▶ **Instructions for the task**
In the entries below, which lines run from the one containing "title bar icon" to the one containing "Click the sales"? Copy exactly those lines, ends included, and no others.

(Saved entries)
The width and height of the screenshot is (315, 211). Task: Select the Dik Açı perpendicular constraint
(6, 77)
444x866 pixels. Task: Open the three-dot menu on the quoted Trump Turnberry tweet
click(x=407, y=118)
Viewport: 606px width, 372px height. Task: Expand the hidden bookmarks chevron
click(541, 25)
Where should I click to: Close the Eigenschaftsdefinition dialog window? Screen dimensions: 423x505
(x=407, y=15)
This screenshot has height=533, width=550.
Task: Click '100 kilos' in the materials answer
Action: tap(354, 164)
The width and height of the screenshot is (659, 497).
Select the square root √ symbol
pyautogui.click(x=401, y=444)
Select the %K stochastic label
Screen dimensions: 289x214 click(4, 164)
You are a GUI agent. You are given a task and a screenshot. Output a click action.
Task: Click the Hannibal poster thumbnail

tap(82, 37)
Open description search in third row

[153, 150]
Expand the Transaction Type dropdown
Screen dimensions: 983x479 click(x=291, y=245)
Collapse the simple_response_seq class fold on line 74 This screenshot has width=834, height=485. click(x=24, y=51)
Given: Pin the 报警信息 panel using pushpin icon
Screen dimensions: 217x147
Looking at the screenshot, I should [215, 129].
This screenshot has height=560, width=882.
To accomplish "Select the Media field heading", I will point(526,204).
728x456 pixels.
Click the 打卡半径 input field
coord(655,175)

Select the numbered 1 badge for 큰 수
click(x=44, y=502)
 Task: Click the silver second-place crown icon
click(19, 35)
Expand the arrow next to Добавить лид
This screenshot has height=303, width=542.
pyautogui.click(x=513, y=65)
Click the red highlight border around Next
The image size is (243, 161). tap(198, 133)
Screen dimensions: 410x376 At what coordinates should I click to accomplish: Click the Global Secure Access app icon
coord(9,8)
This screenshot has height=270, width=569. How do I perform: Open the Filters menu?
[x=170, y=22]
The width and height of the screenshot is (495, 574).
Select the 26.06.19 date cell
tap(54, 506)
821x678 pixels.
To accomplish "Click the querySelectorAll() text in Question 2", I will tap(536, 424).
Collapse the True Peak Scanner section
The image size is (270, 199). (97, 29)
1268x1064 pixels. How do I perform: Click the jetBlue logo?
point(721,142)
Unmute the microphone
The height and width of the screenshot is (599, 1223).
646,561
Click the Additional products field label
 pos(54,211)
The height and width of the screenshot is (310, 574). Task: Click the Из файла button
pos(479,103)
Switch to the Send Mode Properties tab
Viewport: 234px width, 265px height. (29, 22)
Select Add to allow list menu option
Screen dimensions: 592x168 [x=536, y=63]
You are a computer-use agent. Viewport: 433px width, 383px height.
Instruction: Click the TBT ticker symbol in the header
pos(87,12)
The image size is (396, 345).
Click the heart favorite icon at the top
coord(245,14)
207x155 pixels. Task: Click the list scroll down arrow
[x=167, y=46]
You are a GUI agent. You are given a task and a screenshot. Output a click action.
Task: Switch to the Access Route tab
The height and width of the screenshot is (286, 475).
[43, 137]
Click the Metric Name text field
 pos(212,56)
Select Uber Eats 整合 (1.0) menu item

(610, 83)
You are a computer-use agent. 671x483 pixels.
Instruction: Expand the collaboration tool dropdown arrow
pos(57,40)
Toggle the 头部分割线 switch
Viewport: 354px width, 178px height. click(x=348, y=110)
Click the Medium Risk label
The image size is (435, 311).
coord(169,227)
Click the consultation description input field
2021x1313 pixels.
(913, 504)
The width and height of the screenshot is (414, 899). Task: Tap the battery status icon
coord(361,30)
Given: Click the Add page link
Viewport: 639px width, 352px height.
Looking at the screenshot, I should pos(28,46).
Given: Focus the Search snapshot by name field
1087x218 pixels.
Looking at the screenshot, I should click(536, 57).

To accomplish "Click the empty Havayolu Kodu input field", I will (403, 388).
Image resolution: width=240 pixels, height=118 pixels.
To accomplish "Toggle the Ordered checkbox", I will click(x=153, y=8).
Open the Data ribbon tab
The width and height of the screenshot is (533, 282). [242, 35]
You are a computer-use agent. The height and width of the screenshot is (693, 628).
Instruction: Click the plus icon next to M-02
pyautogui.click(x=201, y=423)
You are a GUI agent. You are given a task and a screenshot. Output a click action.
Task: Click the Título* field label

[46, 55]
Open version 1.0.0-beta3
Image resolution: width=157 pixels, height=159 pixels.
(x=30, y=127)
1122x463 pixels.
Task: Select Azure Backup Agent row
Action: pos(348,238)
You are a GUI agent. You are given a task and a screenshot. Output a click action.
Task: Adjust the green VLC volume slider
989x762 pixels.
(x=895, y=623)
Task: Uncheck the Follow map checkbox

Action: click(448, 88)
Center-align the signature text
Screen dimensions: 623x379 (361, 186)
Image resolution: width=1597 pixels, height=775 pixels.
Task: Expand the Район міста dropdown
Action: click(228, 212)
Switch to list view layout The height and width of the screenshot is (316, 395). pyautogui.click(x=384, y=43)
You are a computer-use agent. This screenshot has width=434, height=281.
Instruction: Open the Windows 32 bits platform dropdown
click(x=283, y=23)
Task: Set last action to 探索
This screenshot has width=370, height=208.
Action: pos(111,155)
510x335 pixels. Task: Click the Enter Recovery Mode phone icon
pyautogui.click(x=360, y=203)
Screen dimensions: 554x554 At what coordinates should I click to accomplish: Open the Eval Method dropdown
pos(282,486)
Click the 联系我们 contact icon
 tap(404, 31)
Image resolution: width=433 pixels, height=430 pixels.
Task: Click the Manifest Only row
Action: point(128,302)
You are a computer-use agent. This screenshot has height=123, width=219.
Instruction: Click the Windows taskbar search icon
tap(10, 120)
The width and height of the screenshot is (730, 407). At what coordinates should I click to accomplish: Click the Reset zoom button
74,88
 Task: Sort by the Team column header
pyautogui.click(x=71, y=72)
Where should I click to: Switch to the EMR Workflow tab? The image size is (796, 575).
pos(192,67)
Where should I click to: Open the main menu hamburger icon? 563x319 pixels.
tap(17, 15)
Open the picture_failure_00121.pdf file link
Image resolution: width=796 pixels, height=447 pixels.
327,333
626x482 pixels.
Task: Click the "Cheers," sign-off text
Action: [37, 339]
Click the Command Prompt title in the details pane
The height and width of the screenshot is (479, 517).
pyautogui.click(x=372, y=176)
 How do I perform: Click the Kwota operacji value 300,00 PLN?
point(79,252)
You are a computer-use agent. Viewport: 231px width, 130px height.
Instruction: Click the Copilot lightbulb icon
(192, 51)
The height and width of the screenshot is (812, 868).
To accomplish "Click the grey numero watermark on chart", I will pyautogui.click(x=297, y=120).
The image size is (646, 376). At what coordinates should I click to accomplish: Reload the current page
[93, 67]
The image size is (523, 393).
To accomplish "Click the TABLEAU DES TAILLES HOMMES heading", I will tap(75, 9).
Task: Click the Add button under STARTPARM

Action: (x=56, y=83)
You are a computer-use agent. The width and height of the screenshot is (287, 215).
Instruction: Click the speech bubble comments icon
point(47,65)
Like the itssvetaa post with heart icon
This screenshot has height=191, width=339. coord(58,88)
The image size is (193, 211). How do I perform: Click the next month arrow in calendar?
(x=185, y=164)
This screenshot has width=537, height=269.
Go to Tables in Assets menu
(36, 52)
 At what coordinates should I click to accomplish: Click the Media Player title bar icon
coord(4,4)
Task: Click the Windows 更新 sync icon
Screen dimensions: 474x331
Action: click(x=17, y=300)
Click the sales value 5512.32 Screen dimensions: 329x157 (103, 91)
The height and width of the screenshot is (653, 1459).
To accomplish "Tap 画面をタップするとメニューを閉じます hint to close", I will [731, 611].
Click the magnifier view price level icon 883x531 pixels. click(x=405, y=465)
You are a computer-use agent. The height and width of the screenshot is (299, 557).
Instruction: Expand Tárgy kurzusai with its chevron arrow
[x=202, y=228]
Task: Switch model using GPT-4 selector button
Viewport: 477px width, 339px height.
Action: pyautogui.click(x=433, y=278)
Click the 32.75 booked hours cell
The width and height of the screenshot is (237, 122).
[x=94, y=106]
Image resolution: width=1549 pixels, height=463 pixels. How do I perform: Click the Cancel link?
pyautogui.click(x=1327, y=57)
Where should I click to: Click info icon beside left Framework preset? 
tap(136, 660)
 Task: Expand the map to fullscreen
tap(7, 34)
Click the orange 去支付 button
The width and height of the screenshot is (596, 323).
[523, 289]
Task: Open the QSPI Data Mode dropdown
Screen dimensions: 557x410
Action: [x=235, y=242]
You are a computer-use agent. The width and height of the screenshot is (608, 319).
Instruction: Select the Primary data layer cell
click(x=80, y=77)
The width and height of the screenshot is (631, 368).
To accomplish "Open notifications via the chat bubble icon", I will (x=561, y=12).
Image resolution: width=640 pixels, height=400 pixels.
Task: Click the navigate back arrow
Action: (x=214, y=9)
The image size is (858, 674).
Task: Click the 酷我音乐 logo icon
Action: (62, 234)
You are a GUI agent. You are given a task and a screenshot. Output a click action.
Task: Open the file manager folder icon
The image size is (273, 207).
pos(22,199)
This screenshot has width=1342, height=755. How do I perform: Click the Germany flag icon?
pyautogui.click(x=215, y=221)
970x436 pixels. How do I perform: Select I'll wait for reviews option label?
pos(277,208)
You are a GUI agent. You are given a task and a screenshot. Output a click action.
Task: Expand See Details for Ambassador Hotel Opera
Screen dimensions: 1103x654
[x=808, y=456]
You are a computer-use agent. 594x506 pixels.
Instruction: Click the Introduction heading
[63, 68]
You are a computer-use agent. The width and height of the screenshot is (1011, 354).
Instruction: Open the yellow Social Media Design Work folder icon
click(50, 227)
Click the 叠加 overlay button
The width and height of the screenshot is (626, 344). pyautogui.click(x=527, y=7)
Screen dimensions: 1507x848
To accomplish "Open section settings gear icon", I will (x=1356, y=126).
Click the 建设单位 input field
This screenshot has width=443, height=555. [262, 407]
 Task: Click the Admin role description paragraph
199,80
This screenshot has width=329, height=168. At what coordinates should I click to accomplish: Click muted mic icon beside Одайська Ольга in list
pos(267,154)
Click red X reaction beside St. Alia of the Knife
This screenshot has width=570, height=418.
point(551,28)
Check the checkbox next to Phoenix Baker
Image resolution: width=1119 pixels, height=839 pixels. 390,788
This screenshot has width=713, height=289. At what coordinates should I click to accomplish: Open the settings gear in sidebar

▶ **Task solution**
 At what coordinates should I click to accomplish: Click the Media Player title bar icon
coord(4,4)
Task: Click the Windows 更新 sync icon
Screen dimensions: 474x331
Action: click(x=17, y=300)
Click the sales value 5512.32 Screen dimensions: 329x157 (103, 91)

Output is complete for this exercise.